The polling stations at Middle School Chinore and Government High School, Muthi too witnessed long queues of migrant voters. Women and first-time voters outnumbered others.

“Yes, this is my first time. Excitement was there. Every individual should vote. For me, the main issue is that there should be development. There is no scope of jobs here. Job opportunities are less here so youth have to go out. Corporate sector should come here. For me, these are major issues,” Sonia Zutshi said.

Aditi Bhat, who cast her vote at Shaheed Captain Tushar Mahajan Government Girls Higher Secondary School, Udhampur, said, “This was my first vote. I felt very good. Officers deployed here helped us a lot. I feel very proud as an Indian that we live in a democratic nation. We can choose a person who can make the laws for us. This gives a mixed feeling of empowerment and pride. I felt very lucky that I could be a part of it today. Future of our country depends on us.”

Notably, two special auxiliary polling stations were set up in Jammu at Udheywala and Jagti-Nagrota.

“My vote is for our nation, for change and to save democracy. We're disappointed as we have been demanding return, jobs, relief, etc. for a long time but there has been no change in our status,” Sunil Koul said.

“We’ve voted to bring back the pre '90 era. We hope our representative will create pressure on the government to accede to our demands and address our issues,” said a voter, who was affiliated to the National Conference.

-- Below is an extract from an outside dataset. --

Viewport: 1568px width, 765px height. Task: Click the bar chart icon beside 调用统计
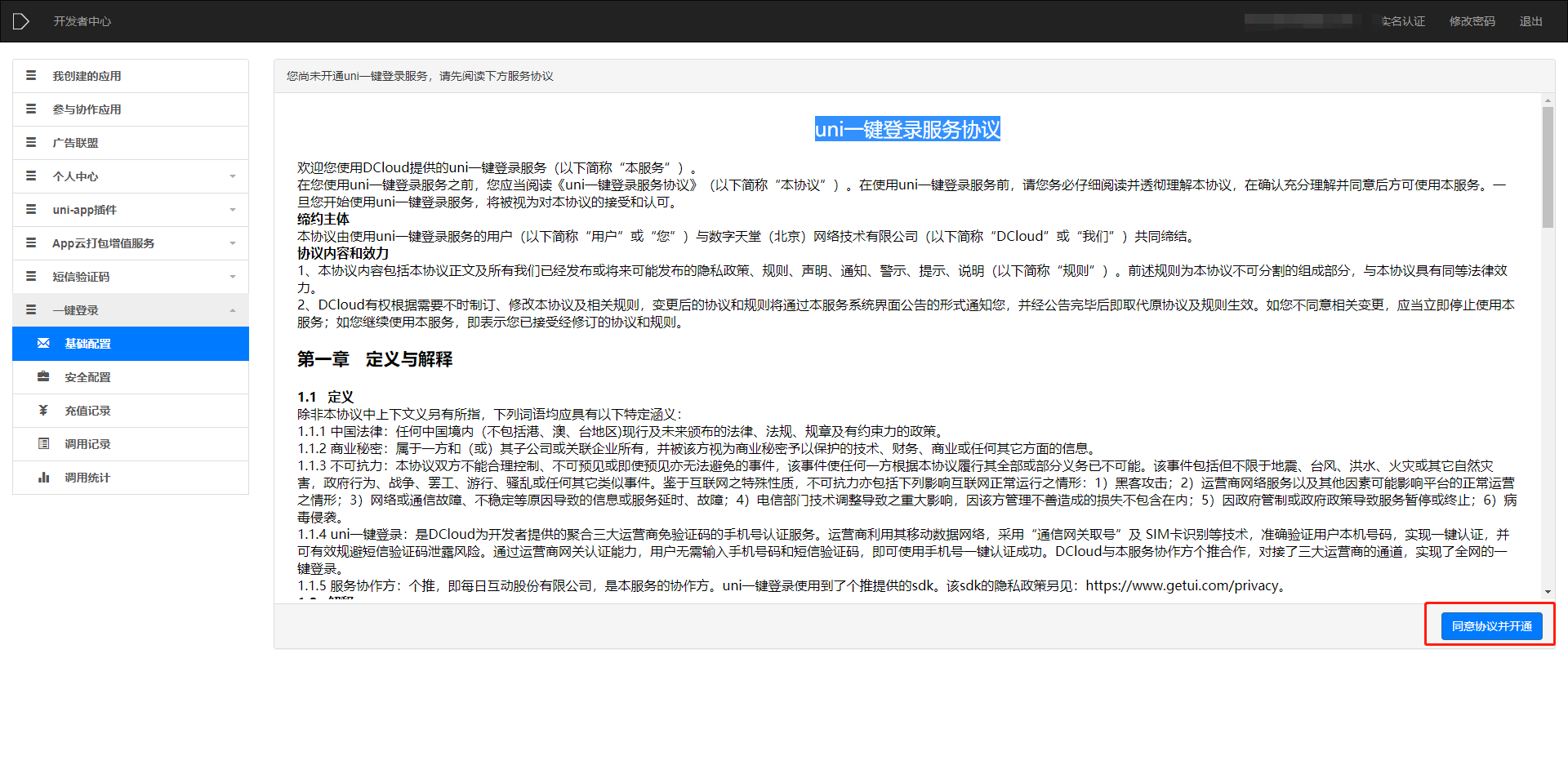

Keeping in view complaints of missing names in voter lists last time, the Relief Commissioner Arvind Karwani visited different polling stations and took stock of the situation. “People are enthusiastic. We’re making all-out efforts to provide all facilities to them. Given blistering heat, we are making efforts that the voters should not wait for long and that’s why help desks have been strengthened. So far, we have not received any complaint,” he said, while speaking to the media.